After the multiple failed teams, Kentucky was left without an established team for 30 years. It wasn't until the mass expansion of the game in the 1990s that further attempts were made. The first was with the Louisville Icehawks in 1990. As a member of the recently formed ECHL and managed to sign an affiliation deal with the Pittsburgh Penguins. Playing out of the 6,600-seat Broadbent Arena, the team looked to have all the ingredients for a successful minor league team. The first two seasons saw the team produce decent records and advance out of the first round of the postseason, however, after missing the playoffs in year three, the team tumbled down the standings and ended the year 28 games under .500. Though they managed to win their first round series that year, the team was already in dire straits financially and suspended operations after the season. The Broadbent Arena wasn't without a hockey team for long as the Louisville RiverFrogs were founded in 1995 as a second attempt by the ECHL. After a successful first season, the Frogs missed the playoffs for two consecutive years and were then sold after the 1998 season. The new owners promptly moved the team to Florida.

In the meantime, ice hockey expanded beyond the borders of Louisville when the AHL placed an expansion team in Lexington. The Kentucky Thoroughblades played out of the Rupp Arena, the home of Kentucky Wildcats basketball, but managed to achieve modest success despite their locale. As a farm team for the San Jose Sharks, the Thoroughblades saw several future NHL players pass through its roster. The success of the team on the ice helped convince the AHL to place a second team in Louisville after the departure of the RiverFrogs and the league added the Louisville Panthers in 1999. In 2000, the two played one another in the first round of the playoffs, which was hoped to be the beginning of a local rivalry that could generate interest in the sport. Unfortunately, the Panthers collapsed during their second season and after finishing dead-last in the standings the team suspended operations. The dominoes continued to fall with the Thoroughblades finishing the year with an average attendance of less than 4,500 (down from the 7,800+ they commanded in 1998) and the team moved to Cleveland.

After a year without a professional team, an ECHL team relocated to Lexington, using the Rupp Arena once more. The Lexington Men O' War had a moderately successful season but saw little promise in their gate receipts with less than 2,400 average attendance. The team went dormant after the season and later moved to Utah. As of 2023, no further attempts have been made to establish ice hockey in the state.

==Teams==
===Professional===
====Inactive====

| Team | City | League | Years active | Fate |
|---|---|---|---|---|
| Louisville Blades | Louisville | IHL USHL | 1948–1949 1949–1950 | Defunct |
| Louisville Shooting Stars | Louisville | IHL | 1953–1954 | Defunct |
| Louisville Rebels | Louisville | IHL | 1957–1960 | Defunct |
| Louisville Icehawks | Louisville | ECHL | 1990–1994 | Defunct |
| Louisville RiverFrogs | Louisville | ECHL | 1995–1998 | Cincinnati Cyclones |
| Kentucky Thoroughblades | Lexington | AHL | 1996–2001 | San Jose Barracuda |
| Louisville Panthers | Louisville | AHL | 1999–2001 | Texas Stars |
| Lexington Men O' War | Lexington | ECHL | 2002–2003 | Utah Grizzlies |

===Collegiate===
====Active====

| Team | City | League | Years active | Fate |
|---|---|---|---|---|
| Kentucky Wildcats | Lexington | TSCHL | 1984–Present | Active |
| Louisville Cardinals | Louisville | TSCHL | 1995–Present | Active |

==Players==
The dearth of ice hockey teams in the state and the near total lack of established junior programs have left Kentucky with one of the lowest engagement rates in the country. With less than 2,000 people registered as members of USA Hockey in 2023, in is the bottom fifth nationwide and is even worse when adjusted for population percentage (0.041%). Unsurprisingly, no player from Kentucky has yet to achieve any notability in the sport.

DIRECTIONS -
a) Print everything in the text on ice hockey in Kentucky from "After a year" down to "in the state.".
b) According to the text on ice hockey in Kentucky, which arena was home to the Louisville Icehawks?

EXCERPTED DATA -
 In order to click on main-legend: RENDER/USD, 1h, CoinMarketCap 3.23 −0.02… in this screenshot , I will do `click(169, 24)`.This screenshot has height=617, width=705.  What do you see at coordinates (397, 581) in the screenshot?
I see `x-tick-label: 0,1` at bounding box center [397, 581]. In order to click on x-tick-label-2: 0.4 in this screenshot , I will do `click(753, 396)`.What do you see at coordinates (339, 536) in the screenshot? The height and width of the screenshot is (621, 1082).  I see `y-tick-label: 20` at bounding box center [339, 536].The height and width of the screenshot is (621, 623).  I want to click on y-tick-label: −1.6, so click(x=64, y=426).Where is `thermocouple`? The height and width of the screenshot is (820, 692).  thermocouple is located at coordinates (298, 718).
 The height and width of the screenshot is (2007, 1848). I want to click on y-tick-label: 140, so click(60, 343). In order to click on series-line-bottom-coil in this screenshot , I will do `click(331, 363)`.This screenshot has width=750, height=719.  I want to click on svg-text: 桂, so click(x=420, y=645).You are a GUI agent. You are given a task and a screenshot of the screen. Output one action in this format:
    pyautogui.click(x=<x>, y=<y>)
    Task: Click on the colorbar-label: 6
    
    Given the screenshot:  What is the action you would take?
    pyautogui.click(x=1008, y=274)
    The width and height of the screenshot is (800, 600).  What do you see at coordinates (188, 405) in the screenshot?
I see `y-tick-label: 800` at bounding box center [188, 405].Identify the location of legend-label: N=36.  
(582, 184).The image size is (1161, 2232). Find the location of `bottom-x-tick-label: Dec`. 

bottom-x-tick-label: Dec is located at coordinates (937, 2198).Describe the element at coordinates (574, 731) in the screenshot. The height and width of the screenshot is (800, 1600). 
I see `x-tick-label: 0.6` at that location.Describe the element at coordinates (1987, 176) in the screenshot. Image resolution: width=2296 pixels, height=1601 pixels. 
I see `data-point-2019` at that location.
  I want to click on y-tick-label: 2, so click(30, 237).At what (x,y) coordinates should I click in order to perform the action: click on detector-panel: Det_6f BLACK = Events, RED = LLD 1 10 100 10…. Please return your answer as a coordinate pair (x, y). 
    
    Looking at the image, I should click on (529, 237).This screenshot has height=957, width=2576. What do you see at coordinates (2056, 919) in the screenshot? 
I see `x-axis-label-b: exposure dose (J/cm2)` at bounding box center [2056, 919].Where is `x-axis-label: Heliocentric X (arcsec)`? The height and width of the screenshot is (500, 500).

ANSWER SECTION -
a)
After a year without a professional team, an ECHL team relocated to Lexington, using the Rupp Arena once more. The Lexington Men O' War had a moderately successful season but saw little promise in their gate receipts with less than 2,400 average attendance. The team went dormant after the season and later moved to Utah. As of 2023, no further attempts have been made to establish ice hockey in the state.

b) The 6,600-seat Broadbent Arena.